• _Dokumentausschnitt_:
Bei Unternehmern unterliegt die Abgrenzung zwischen unversicherter persönlicher und versicherter unternehmerischer Tätigkeit zusätzlichen Schwierigkeiten, weil geschäftliche und private Dinge oft nebeneinander liegen oder sich überschneiden, private oft auch mit Rücksicht auf geschäftliche Angelegenheiten gesteuert werden und umgekehrt. Nach dem eher strengen Maßstab der Rechtsprechung ist der innere Zusammenhang nur zu bejahen für Tätigkeiten, die für das Unternehmen unmittelbare konkrete Bedeutung haben. Allgemeine Überlegungen, ein Verhalten könne auch geschäftsnützlich sein, genügen daher nicht (vgl. Ricke in a.a.O. § 8 Rdnr. 132).

• _Lernmaterial_:
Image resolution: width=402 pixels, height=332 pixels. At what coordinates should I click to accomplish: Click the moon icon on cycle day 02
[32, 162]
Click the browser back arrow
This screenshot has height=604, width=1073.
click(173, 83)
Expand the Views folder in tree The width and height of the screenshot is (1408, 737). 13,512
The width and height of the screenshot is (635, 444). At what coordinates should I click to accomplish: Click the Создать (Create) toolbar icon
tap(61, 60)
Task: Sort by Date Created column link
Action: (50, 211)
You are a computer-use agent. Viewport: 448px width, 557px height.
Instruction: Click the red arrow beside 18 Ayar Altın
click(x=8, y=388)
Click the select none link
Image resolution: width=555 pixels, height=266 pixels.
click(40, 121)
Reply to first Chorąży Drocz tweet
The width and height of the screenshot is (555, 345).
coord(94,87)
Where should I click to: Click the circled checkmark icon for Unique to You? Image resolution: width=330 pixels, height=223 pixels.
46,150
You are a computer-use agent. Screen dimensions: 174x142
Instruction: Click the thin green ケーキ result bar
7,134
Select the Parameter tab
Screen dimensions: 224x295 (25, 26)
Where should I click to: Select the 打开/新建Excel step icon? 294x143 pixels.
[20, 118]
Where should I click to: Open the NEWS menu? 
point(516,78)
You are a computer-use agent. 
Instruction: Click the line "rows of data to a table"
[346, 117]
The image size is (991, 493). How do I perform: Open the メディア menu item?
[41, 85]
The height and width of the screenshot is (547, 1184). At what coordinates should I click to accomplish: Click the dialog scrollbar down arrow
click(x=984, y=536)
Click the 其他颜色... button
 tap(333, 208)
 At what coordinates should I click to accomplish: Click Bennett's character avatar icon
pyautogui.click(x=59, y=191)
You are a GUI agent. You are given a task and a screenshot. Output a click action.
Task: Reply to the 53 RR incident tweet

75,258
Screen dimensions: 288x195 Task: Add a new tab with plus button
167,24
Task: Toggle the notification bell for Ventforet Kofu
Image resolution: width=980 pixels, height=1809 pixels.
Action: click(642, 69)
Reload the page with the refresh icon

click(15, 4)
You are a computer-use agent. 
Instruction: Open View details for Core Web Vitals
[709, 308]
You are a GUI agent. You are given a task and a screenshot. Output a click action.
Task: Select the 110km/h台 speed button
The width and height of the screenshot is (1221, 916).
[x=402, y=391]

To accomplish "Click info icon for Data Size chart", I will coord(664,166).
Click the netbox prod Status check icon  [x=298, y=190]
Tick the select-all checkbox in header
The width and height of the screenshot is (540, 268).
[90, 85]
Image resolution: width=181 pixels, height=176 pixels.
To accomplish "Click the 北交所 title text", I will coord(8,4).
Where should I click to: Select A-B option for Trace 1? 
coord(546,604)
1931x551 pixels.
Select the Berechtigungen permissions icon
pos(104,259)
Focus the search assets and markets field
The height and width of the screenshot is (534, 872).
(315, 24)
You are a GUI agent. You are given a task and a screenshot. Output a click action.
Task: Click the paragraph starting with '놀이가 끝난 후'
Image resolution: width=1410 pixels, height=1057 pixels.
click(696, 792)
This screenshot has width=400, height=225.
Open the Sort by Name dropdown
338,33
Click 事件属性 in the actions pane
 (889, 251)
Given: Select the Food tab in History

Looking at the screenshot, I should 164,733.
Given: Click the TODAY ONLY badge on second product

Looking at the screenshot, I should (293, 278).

• _Arbeitsanweisung_: Gib anhand des Dokumentausschnitts an, für welche Tätigkeiten nach dem Maßstab der Rechtsprechung der innere Zusammenhang zu bejahen ist.

• _Ergebnis der Aufgabe_: Nur für Tätigkeiten, die für das Unternehmen unmittelbare konkrete Bedeutung haben.